> [PROBLEM TO WORK ON]
Only one span of the listing below is wanted: the lines from the one with "Home (569, 176)" through the one with "Register (1818, 105)", reproduced exactly, both ends kept.

> [RECORD SET]
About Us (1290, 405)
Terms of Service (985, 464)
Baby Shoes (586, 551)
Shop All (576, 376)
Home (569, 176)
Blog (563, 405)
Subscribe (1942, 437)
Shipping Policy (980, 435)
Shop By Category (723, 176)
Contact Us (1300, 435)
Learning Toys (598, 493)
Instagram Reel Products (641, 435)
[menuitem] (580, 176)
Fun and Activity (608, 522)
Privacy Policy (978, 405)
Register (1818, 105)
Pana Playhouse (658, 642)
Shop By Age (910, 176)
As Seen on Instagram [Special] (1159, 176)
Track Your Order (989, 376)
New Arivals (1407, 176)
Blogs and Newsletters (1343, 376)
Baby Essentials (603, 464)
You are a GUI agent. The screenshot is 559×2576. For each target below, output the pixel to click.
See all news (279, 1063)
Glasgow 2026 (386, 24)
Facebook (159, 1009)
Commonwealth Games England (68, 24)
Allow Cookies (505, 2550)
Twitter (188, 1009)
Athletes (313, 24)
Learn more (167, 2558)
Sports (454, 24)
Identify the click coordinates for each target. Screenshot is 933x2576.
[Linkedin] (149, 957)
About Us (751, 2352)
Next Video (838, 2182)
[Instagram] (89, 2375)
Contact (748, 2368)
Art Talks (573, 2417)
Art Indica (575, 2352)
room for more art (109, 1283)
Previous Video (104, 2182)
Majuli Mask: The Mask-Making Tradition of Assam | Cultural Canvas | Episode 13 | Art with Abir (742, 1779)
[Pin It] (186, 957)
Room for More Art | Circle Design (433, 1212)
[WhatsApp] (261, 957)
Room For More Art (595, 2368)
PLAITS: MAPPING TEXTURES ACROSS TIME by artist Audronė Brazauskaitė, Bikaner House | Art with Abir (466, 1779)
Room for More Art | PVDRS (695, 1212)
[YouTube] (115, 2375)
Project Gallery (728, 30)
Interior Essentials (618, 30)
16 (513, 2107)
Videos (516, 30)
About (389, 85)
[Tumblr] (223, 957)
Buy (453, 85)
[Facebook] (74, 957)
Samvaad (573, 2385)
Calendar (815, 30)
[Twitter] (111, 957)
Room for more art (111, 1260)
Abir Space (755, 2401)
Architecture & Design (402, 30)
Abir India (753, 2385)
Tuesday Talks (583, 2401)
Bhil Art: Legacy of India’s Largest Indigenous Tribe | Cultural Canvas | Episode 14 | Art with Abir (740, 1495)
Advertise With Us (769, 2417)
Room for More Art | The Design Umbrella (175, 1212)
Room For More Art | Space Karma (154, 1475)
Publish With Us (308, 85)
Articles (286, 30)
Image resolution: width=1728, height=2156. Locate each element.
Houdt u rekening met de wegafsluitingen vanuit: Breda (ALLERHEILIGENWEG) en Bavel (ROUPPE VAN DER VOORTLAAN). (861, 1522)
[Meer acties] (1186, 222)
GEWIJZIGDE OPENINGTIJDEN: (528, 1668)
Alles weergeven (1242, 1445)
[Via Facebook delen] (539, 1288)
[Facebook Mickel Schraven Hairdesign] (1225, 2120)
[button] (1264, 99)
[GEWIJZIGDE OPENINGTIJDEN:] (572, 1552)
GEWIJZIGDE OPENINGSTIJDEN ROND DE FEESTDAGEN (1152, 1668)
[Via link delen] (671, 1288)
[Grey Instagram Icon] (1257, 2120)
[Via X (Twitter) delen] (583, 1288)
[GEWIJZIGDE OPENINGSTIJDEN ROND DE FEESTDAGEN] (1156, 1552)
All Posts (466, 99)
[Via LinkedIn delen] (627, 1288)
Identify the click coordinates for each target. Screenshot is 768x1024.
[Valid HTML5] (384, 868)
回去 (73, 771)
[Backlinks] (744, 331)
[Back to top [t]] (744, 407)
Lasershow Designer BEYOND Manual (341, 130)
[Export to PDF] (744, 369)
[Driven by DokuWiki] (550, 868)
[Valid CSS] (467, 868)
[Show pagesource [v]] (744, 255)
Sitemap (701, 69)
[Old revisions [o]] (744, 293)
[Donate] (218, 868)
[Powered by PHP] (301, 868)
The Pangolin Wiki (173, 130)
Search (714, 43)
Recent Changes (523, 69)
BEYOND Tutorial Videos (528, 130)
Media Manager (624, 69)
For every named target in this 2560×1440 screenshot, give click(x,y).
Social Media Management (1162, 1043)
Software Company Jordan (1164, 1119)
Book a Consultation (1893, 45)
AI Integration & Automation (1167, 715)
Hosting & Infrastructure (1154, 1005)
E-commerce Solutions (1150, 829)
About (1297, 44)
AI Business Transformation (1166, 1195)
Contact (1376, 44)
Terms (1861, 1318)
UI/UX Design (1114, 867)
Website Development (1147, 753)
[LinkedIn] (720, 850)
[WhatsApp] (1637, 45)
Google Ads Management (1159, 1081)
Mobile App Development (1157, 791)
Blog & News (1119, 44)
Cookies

> [YOUR SOLUTION]
Home (569, 176)
Blog (563, 405)
Subscribe (1942, 437)
Shipping Policy (980, 435)
Shop By Category (723, 176)
Contact Us (1300, 435)
Learning Toys (598, 493)
Instagram Reel Products (641, 435)
[menuitem] (580, 176)
Fun and Activity (608, 522)
Privacy Policy (978, 405)
Register (1818, 105)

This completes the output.